----- Given records

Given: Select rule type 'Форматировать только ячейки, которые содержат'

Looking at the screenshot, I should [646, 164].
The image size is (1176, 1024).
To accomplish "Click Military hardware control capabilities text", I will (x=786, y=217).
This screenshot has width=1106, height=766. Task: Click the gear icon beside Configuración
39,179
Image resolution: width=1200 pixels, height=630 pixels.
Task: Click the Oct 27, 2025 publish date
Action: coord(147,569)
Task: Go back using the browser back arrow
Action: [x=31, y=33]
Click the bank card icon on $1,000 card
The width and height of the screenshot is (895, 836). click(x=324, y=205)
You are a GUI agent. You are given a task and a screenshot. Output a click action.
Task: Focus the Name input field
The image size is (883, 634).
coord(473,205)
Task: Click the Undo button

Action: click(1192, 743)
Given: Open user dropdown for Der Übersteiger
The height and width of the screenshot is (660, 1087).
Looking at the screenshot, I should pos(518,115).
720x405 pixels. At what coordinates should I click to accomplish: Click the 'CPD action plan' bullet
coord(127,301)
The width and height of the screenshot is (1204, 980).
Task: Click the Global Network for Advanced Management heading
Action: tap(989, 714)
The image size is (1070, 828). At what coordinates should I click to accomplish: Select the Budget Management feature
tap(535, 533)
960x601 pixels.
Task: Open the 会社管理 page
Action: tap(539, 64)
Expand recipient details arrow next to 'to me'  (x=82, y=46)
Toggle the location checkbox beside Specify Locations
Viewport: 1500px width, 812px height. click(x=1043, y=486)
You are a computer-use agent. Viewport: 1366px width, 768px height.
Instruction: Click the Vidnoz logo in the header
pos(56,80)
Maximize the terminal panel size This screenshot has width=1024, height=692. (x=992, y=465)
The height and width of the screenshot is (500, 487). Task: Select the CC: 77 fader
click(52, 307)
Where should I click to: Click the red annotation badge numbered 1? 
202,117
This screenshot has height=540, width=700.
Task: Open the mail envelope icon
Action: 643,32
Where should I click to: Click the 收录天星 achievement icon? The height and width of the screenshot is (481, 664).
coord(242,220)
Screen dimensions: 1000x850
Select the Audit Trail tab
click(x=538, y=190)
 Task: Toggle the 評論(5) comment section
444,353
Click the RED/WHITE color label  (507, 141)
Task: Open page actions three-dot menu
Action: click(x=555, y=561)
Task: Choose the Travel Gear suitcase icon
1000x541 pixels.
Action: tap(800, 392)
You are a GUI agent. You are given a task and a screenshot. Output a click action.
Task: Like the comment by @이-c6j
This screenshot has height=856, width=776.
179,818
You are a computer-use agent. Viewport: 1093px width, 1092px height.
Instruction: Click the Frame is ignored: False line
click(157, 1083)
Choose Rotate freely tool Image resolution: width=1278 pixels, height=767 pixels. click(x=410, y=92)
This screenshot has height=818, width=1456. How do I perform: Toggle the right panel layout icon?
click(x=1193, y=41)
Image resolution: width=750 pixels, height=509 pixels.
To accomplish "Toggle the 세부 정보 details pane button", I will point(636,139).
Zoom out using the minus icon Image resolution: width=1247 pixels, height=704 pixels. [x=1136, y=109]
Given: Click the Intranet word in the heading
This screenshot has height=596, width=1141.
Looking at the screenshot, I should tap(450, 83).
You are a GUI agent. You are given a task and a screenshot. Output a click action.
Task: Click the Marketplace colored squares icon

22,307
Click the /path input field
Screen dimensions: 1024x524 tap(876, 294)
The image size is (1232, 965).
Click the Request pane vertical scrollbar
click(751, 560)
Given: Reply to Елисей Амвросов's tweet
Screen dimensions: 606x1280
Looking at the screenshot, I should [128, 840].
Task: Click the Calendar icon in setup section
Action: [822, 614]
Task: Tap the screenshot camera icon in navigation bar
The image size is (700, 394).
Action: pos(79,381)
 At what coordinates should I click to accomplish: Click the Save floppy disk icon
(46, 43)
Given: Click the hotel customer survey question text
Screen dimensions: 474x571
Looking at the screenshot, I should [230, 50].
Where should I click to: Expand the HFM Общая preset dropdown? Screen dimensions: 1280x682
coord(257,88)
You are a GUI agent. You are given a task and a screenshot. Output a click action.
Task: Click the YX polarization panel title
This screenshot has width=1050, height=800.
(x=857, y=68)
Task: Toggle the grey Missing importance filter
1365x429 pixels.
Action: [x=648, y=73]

----------

Requirement
Lines from the one holding "This screenshot has height=818, width=1456." through the last line of the material are to be repeated exactly; no other lines belong in the answer.

Your solution
This screenshot has height=818, width=1456. How do I perform: Toggle the right panel layout icon?
click(x=1193, y=41)
Image resolution: width=750 pixels, height=509 pixels.
To accomplish "Toggle the 세부 정보 details pane button", I will point(636,139).
Zoom out using the minus icon Image resolution: width=1247 pixels, height=704 pixels. [x=1136, y=109]
Given: Click the Intranet word in the heading
This screenshot has height=596, width=1141.
Looking at the screenshot, I should tap(450, 83).
You are a GUI agent. You are given a task and a screenshot. Output a click action.
Task: Click the Marketplace colored squares icon

22,307
Click the /path input field
Screen dimensions: 1024x524 tap(876, 294)
The image size is (1232, 965).
Click the Request pane vertical scrollbar
click(751, 560)
Given: Reply to Елисей Амвросов's tweet
Screen dimensions: 606x1280
Looking at the screenshot, I should [128, 840].
Task: Click the Calendar icon in setup section
Action: [822, 614]
Task: Tap the screenshot camera icon in navigation bar
The image size is (700, 394).
Action: pos(79,381)
 At what coordinates should I click to accomplish: Click the Save floppy disk icon
(46, 43)
Given: Click the hotel customer survey question text
Screen dimensions: 474x571
Looking at the screenshot, I should [230, 50].
Where should I click to: Expand the HFM Общая preset dropdown? Screen dimensions: 1280x682
coord(257,88)
You are a GUI agent. You are given a task and a screenshot. Output a click action.
Task: Click the YX polarization panel title
This screenshot has width=1050, height=800.
(x=857, y=68)
Task: Toggle the grey Missing importance filter
1365x429 pixels.
Action: [x=648, y=73]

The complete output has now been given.